PROVIDED INFORMATION Start Marker
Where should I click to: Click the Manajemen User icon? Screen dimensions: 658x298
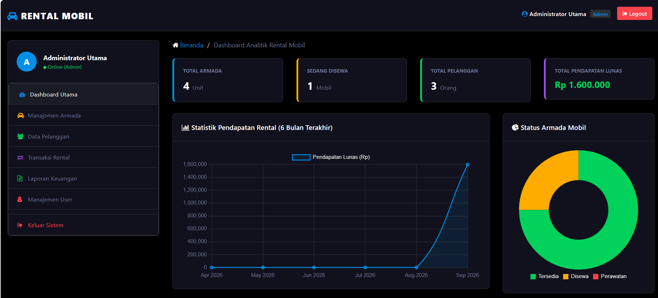pyautogui.click(x=20, y=200)
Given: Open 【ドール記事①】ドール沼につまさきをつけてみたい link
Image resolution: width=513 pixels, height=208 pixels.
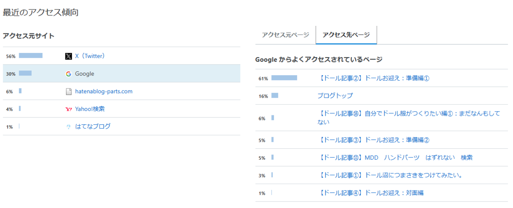Looking at the screenshot, I should (391, 175).
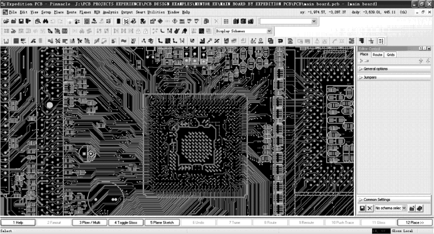Click the Save floppy disk toolbar icon
The height and width of the screenshot is (234, 434).
pyautogui.click(x=21, y=21)
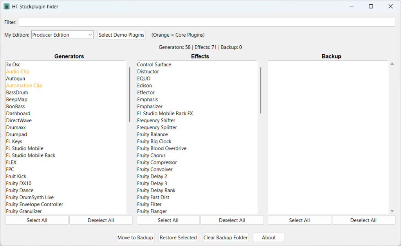Image resolution: width=401 pixels, height=246 pixels.
Task: Click Select All under Generators
Action: (37, 220)
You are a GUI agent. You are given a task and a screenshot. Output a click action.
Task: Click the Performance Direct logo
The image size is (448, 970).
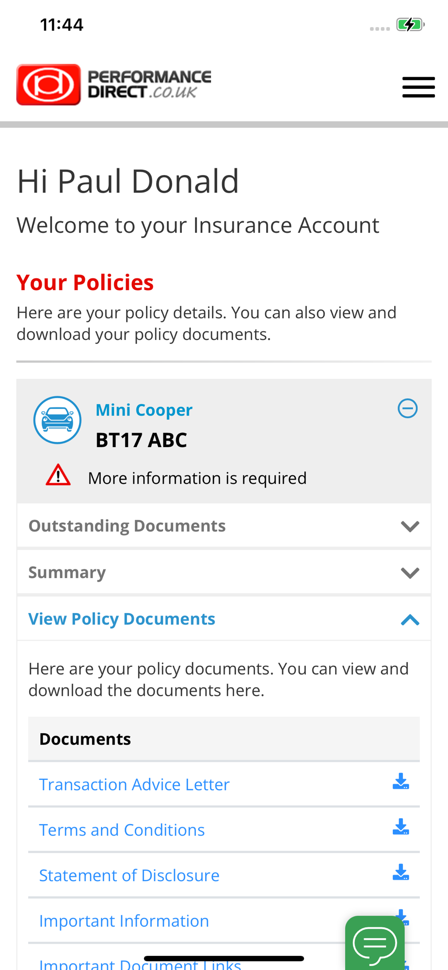point(114,85)
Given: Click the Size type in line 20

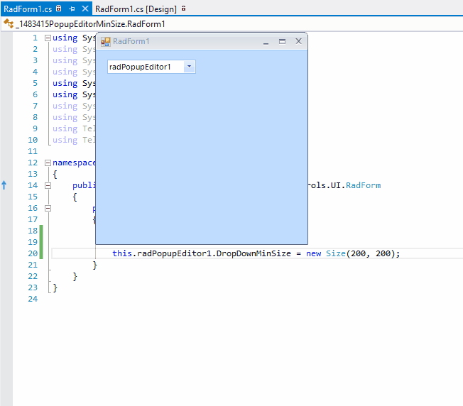Looking at the screenshot, I should (x=335, y=253).
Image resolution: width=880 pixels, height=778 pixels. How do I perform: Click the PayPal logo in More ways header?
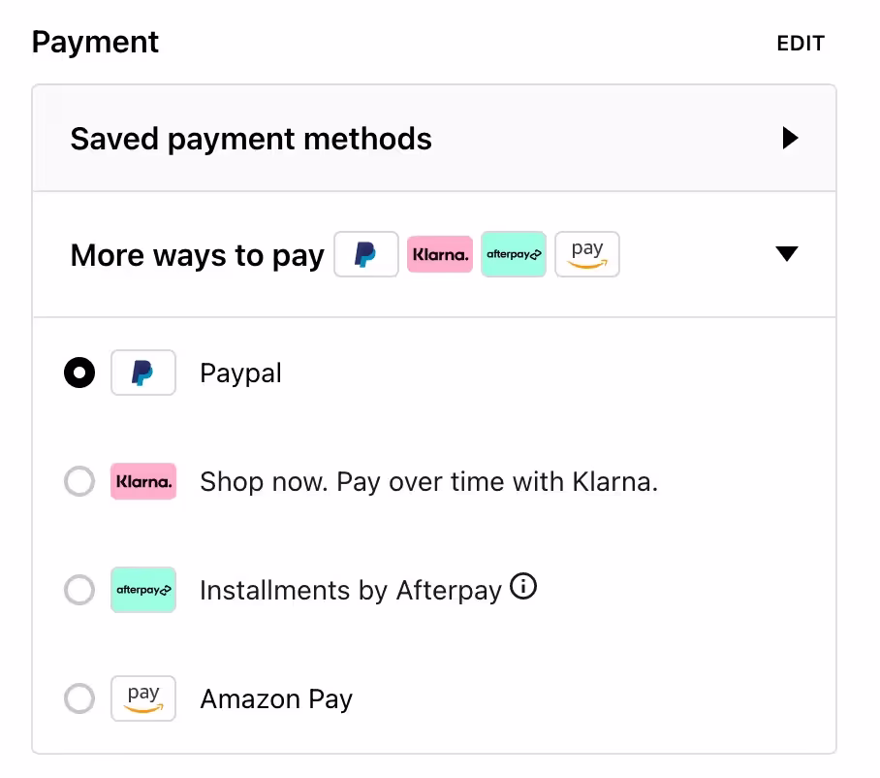click(366, 254)
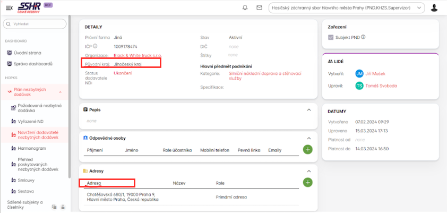
Task: Click the sidebar search field
Action: point(36,24)
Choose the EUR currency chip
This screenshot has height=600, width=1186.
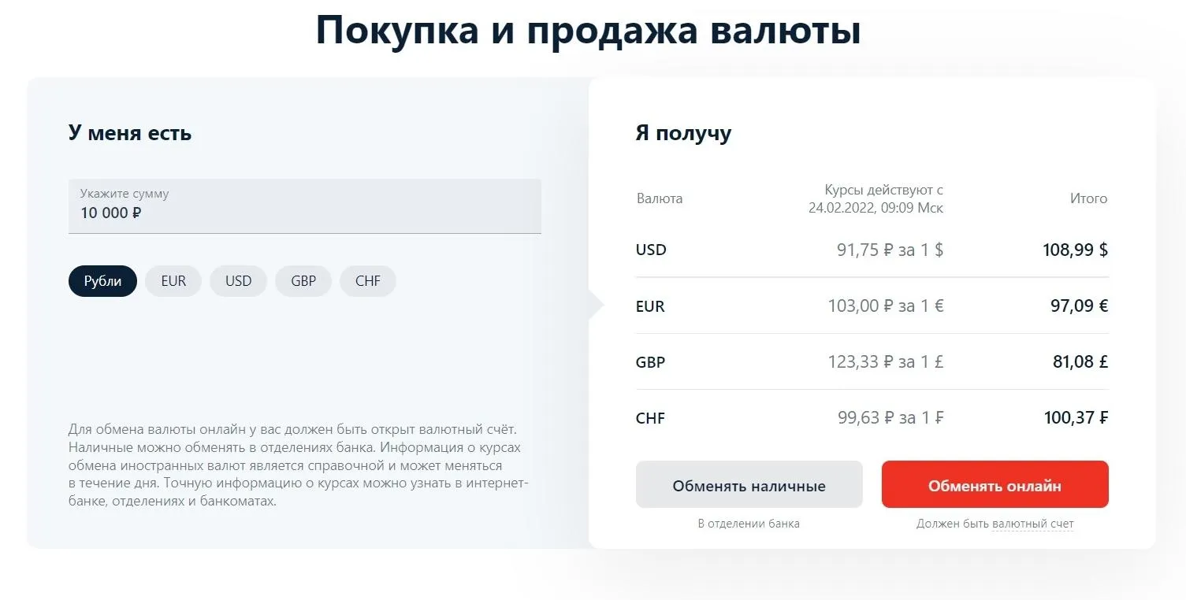pos(173,281)
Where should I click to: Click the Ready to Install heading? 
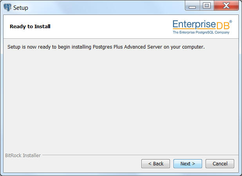click(30, 26)
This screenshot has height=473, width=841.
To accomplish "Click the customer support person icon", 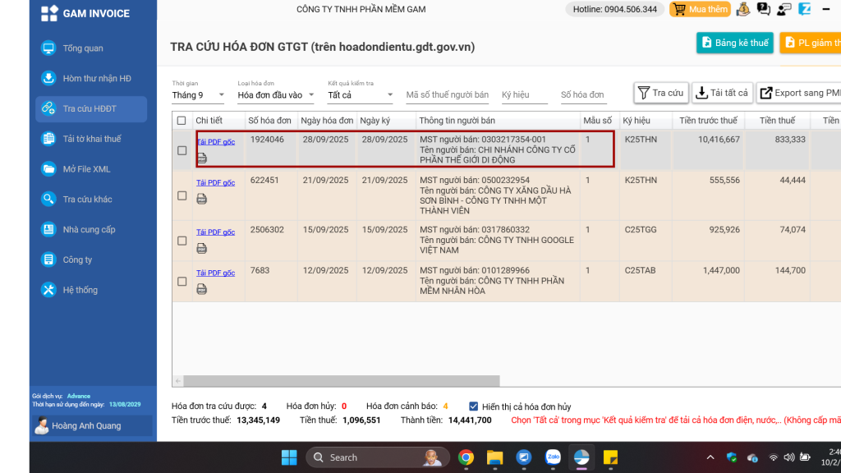I will click(784, 9).
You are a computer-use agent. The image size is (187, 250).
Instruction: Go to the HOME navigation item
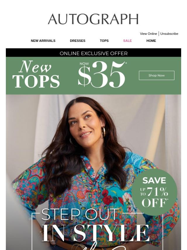(151, 41)
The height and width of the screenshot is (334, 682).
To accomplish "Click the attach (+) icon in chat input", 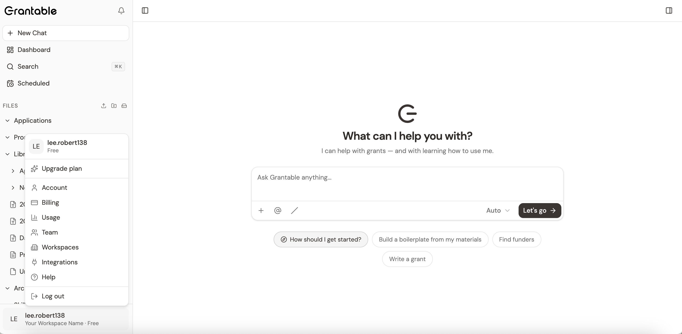I will point(261,210).
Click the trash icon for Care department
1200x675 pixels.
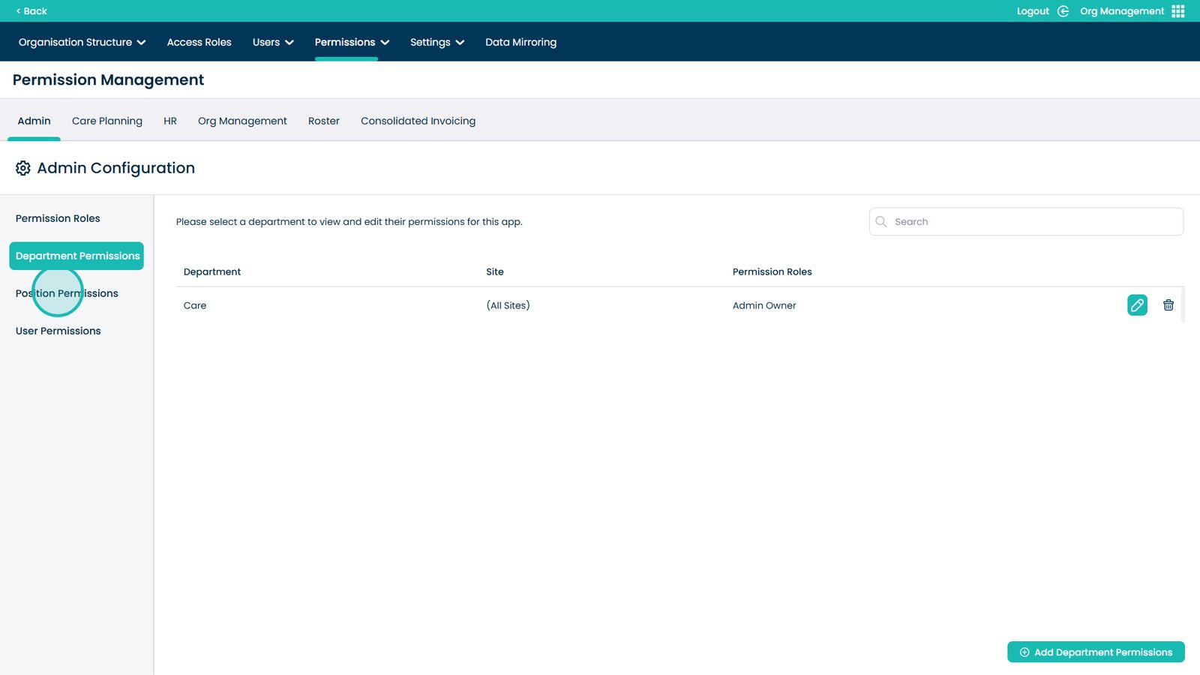tap(1168, 305)
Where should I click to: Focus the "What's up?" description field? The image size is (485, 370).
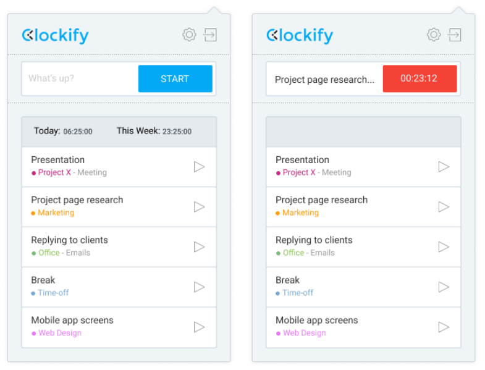80,78
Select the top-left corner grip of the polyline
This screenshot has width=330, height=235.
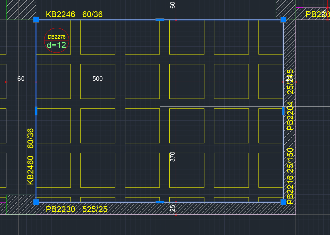(36, 19)
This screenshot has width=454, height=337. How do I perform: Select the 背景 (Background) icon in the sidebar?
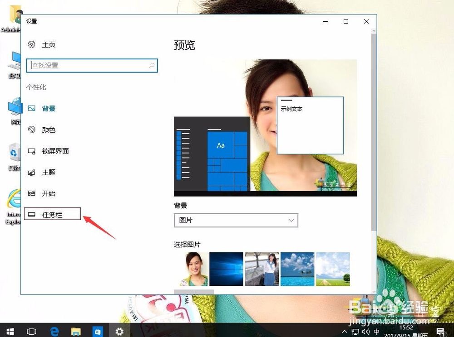click(x=31, y=108)
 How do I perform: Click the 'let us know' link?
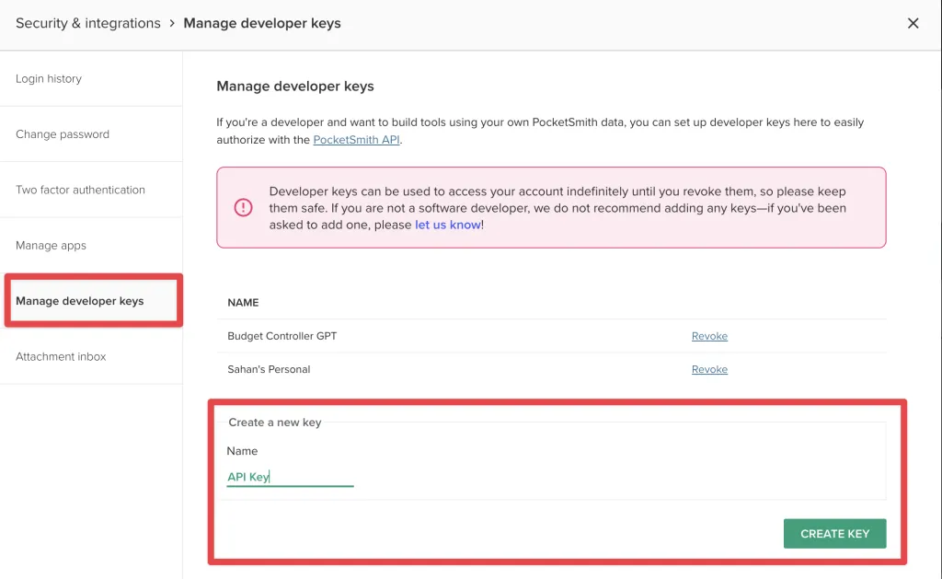pos(447,225)
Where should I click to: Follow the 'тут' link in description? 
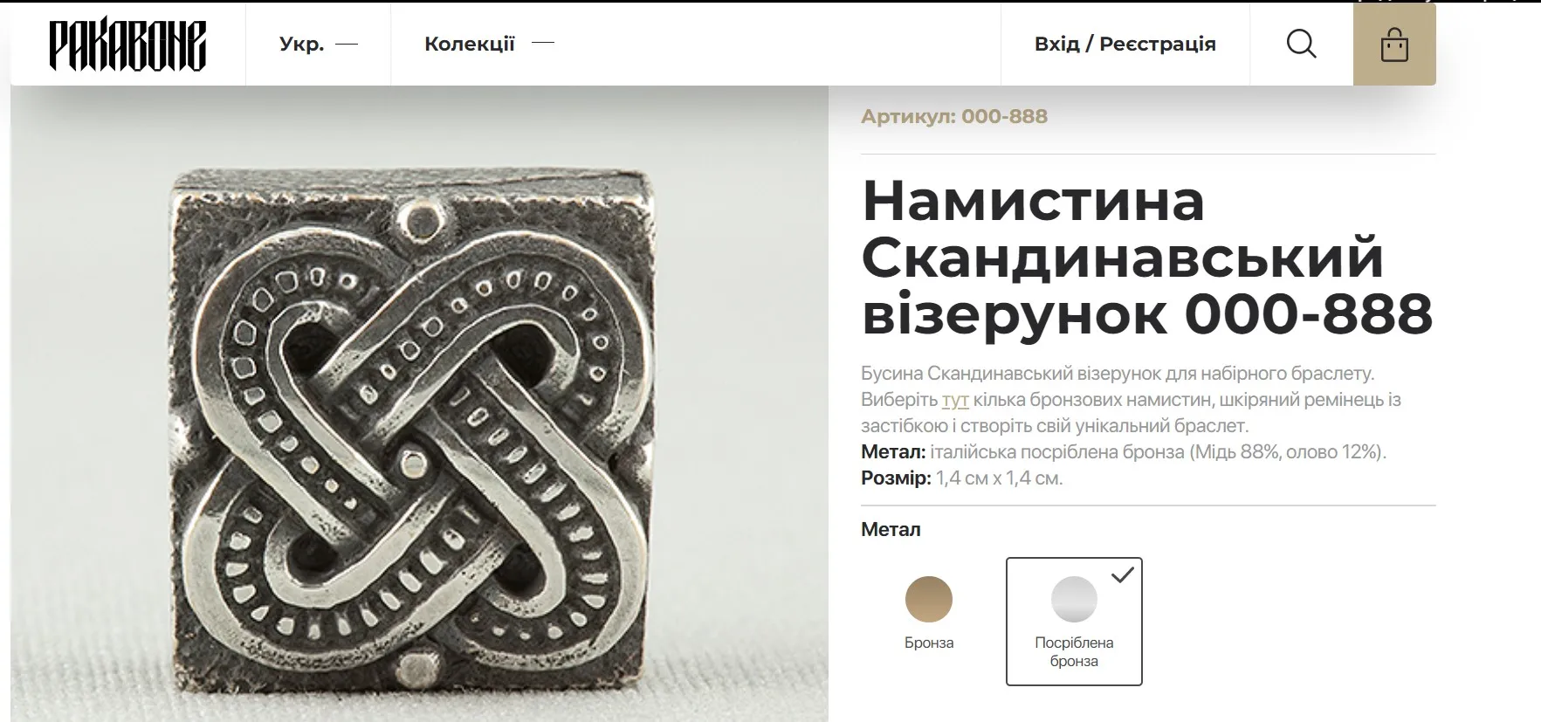[x=955, y=400]
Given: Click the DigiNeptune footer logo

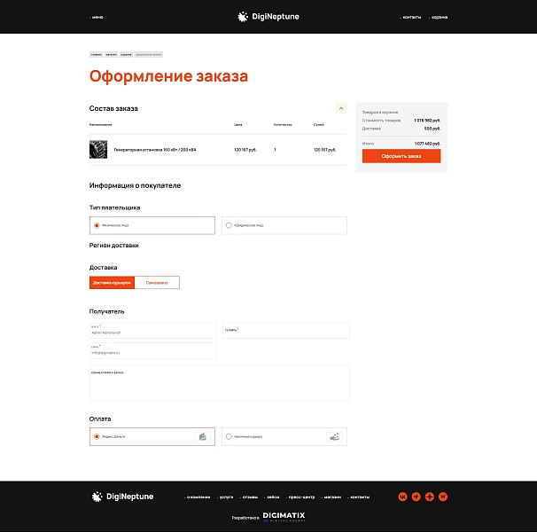Looking at the screenshot, I should click(122, 497).
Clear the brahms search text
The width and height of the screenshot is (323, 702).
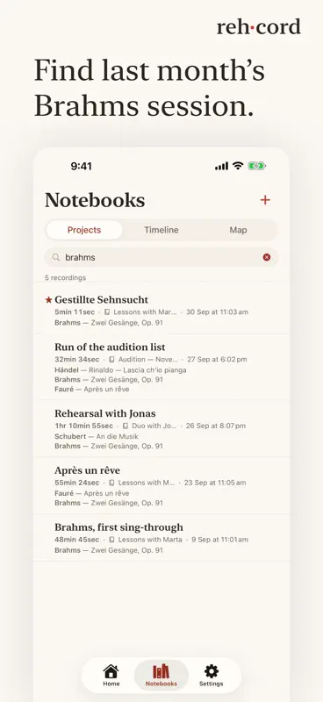267,257
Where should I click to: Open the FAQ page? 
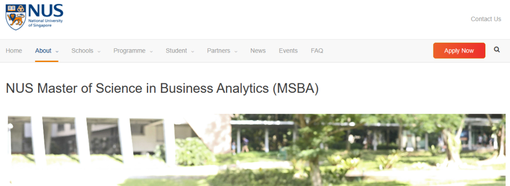coord(317,51)
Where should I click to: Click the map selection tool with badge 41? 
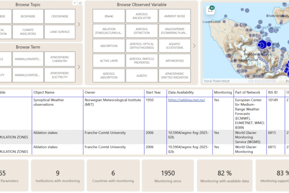pos(211,10)
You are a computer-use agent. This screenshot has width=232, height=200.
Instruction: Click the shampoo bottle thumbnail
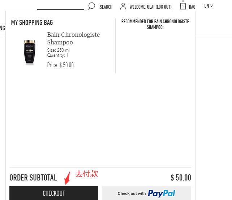[x=29, y=52]
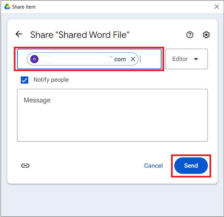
PROVIDED INFORMATION End Marker
WHAT IS NEEDED → No pictures belong in the copy. Retype exactly, and only, the lines from the line containing "You are a computer-use agent. This" through the last line of the data, both included.

OUTPUT FOR THIS EXERCISE →
You are a computer-use agent. This screenshot has width=232, height=200.
Instruction: Click the shampoo bottle thumbnail
[x=29, y=52]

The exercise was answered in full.